In an era where integration of Artificial Intelligence into society parallels essential utilities like water and electricity; its influence extends across education, healthcare, hospitality, and entertainment. It is a reality that is inevitable and with that, it is also becoming the go-to technology for powering social machines whether for smartly navigating among humans, or interacting with humans in social contexts. I believe that the imperative lies not in questioning its integration but in optimizing its assimilation into our societal fabric. To this end, this talk will delve into some of my doctoral and post-doctoral research that focuses on both aspects of perception of human behaviors by machines, and generation of machine behaviors to design human centric solutions for human-machine interaction. Particularly I will talk about how we can enhance human-robot interaction by (i) modeling multimodal human behavior in a data driven manner to develop goal-oriented social robots, in an iterative manner in both educational and therapy settings, (ii) engaging end-users and stake-holders in the process such as students, teachers, special needs individuals, therapists, etc, and (iii) generating machine behaviors that leverage machines own abilities without the aim of replicating humans. I will present several past and ongoing studies, and the corresponding findings.

Biography

Jauwairia Nasir is a postdoctoral fellow at the Chair of Human-Centered Artificial Intelligence (HCAI) at University of Augsburg since 2023. She earned her PhD, in 2022, at the Computer Human Interaction for Learning and Instruction (CHILI) lab at EPFL, Lausanne, Switzerland, in which the Productive Engagement framework was introduced for social robots, which led to several accolades including the RSJ Pioneering Research Award in robot and human interactive communication at RO-MAN 2023. During her PhD, she was an EU ITN Horizon 2020 Marie Curie fellow at ANIMATAS under which she has been a visiting scholar at the Sorbonne University, Paris, France. She received her masters degree, under the Korean Government Scholarship Program (KGSP), from KAIST, Republic of Korea. Previously, she completed her bachelor's degree at NUST School of Electrical Engineering and Computer Sciences in Pakistan. Her research interests broadly include human-machine interaction, social robotics, multimodal behavioral analysis, and machine learning applied in the fields of typical and atypical education and health care. She also serves as the head of initiatives at the WAILabs, part of the global non-profit Women in AI.

Abstract

The space environment is unique, remote, and unpredictable, and the ability to manufacture in situ offers unique opportunities to address these needs as they arise.
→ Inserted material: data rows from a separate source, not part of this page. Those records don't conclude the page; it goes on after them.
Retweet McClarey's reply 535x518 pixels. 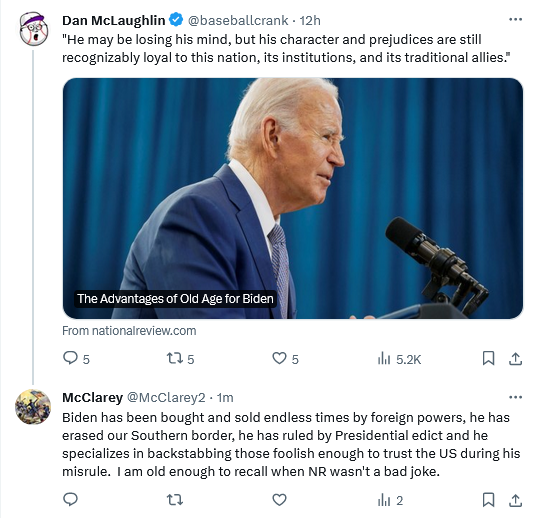[175, 500]
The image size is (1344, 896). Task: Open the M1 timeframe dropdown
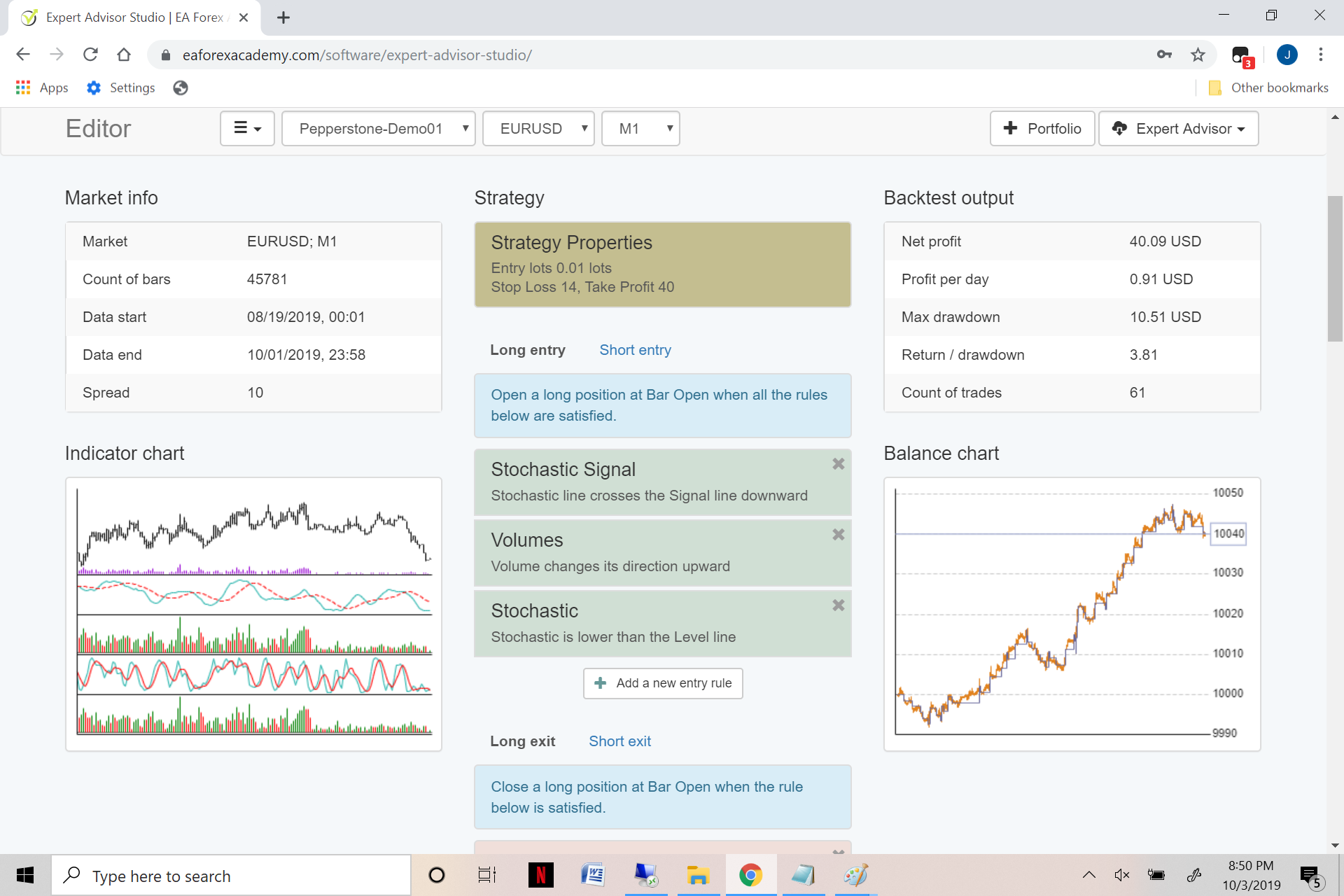640,129
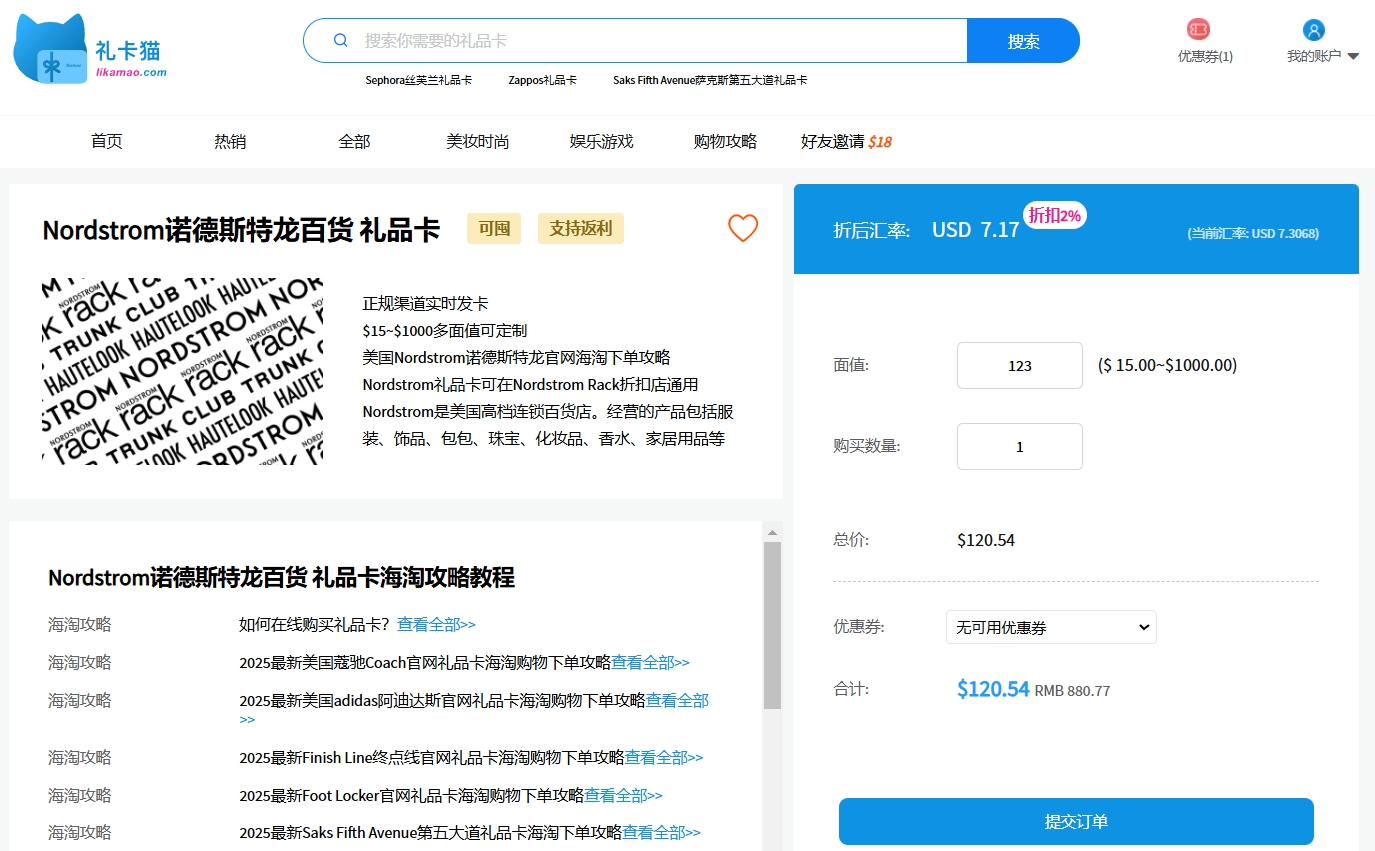Click the search magnifier icon

coord(340,41)
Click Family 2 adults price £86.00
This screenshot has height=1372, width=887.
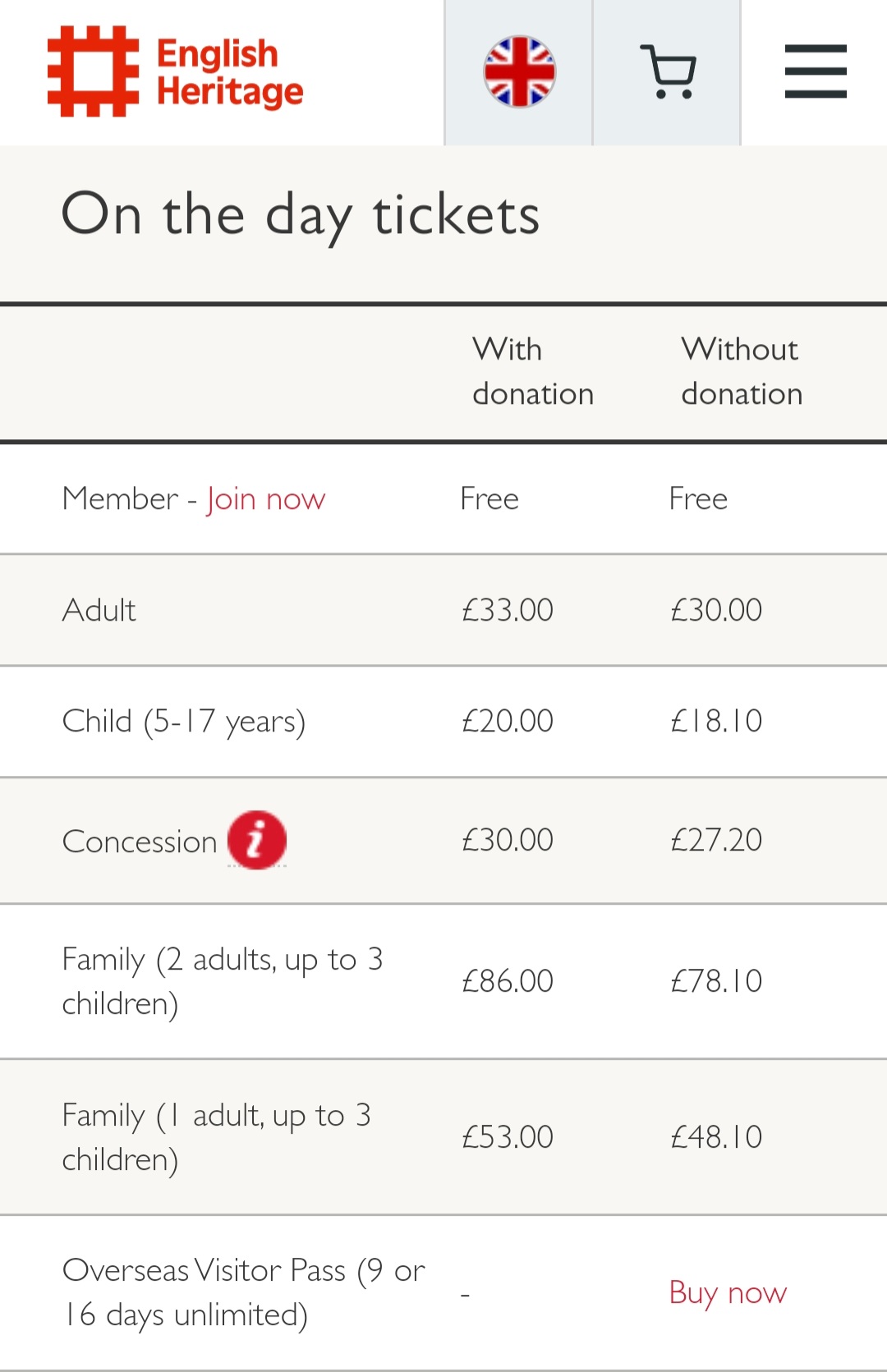pyautogui.click(x=508, y=981)
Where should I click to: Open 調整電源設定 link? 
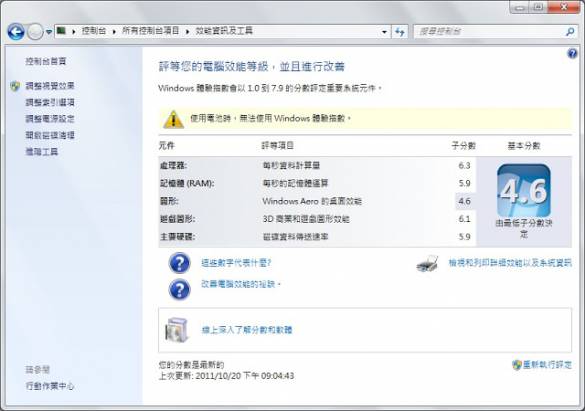[x=50, y=119]
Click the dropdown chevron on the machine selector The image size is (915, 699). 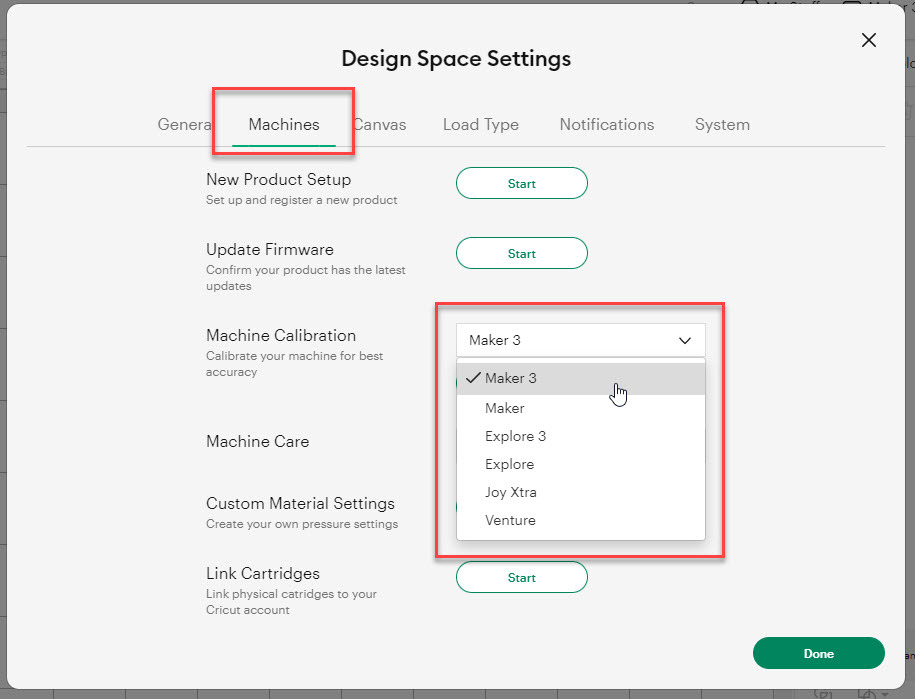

However, these challenges are often mirrored on Earth. In hospitals, disaster zones, low resource environments and laboratories, the ability to manufacture customized artefacts at points of need can significantly enhance our ability to respond to unforeseen events. In this talk, I will introduce digital fabrication platforms with codeveloped software and hardware that draw on tools from robotics and human-computer interaction to automate manufacturing of customized artefacts at the point of need. Highlighting three research themes across fabrication machines, programmable materials, and modular assembly, the talk will cover a digital fabrication platform for producing functional robots, a method for programming magnetic material to selectively assemble, and a modular robotic platform for in-space assembly previously deployed in microgravity.

Biography

Martin Nisser is a PhD Candidate in the MIT Computer Science and Artificial Intelligence Laboratory, working with Professor Stefanie Mueller. He holds degrees from MIT, ETH Zurich, and The University of Edinburgh, and has interned and held staff appointments at The European Space Agency, Tesla Motors, Harvard University, and the Boston Dynamics AI Institute. He is a Sweden-America fellow, a Bernard Gold fellow, and his work has appeared in media including BBC News, The NBC Daily Show, The Washington Post, NASA TV, and Popular Science.